ABOUT THIS EXERCISE: Each line of the data below that includes the string "price" must be copied.

DATA EXTRACT:
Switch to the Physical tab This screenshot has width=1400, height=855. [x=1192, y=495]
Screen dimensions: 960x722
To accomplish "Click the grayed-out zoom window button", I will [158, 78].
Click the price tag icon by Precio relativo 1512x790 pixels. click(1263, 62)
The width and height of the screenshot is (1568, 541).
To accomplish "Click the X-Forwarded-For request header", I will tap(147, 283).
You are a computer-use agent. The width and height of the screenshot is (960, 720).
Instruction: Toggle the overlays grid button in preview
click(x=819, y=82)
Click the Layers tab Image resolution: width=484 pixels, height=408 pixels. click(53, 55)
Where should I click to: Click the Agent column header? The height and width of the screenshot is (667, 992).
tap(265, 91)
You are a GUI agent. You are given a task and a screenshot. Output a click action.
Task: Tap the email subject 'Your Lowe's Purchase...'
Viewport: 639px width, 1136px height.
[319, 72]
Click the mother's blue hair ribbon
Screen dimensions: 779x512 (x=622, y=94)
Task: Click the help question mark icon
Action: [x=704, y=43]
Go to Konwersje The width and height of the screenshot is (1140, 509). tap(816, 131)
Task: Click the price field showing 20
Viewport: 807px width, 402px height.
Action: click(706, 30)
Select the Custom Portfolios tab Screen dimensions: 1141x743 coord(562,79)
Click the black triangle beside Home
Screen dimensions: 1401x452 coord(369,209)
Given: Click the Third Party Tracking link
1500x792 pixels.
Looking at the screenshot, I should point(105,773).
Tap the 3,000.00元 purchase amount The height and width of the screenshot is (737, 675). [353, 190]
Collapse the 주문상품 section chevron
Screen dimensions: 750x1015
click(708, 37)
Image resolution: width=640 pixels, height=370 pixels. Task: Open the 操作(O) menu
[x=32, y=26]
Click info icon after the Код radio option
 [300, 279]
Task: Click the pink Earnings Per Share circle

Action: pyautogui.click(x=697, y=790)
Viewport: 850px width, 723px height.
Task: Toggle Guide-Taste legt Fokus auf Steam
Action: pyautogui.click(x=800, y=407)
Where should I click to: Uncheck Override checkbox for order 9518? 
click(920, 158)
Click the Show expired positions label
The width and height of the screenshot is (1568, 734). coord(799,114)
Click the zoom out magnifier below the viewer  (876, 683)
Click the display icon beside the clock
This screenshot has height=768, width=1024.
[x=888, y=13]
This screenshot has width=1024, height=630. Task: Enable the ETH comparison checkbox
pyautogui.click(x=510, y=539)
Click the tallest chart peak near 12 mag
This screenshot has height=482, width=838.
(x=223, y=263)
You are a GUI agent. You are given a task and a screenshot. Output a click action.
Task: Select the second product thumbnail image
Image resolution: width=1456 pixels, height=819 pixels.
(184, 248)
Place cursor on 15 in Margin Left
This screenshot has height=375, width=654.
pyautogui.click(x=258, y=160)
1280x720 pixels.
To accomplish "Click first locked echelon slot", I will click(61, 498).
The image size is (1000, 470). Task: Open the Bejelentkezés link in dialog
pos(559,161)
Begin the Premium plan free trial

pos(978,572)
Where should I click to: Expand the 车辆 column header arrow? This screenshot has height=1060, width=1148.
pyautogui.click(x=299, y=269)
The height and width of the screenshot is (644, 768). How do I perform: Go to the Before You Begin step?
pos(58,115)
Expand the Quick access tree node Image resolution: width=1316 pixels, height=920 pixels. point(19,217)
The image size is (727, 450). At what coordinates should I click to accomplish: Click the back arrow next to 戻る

PROBLEM SOLUTION:
Click the price tag icon by Precio relativo 1512x790 pixels. click(1263, 62)
Task: Click the price field showing 20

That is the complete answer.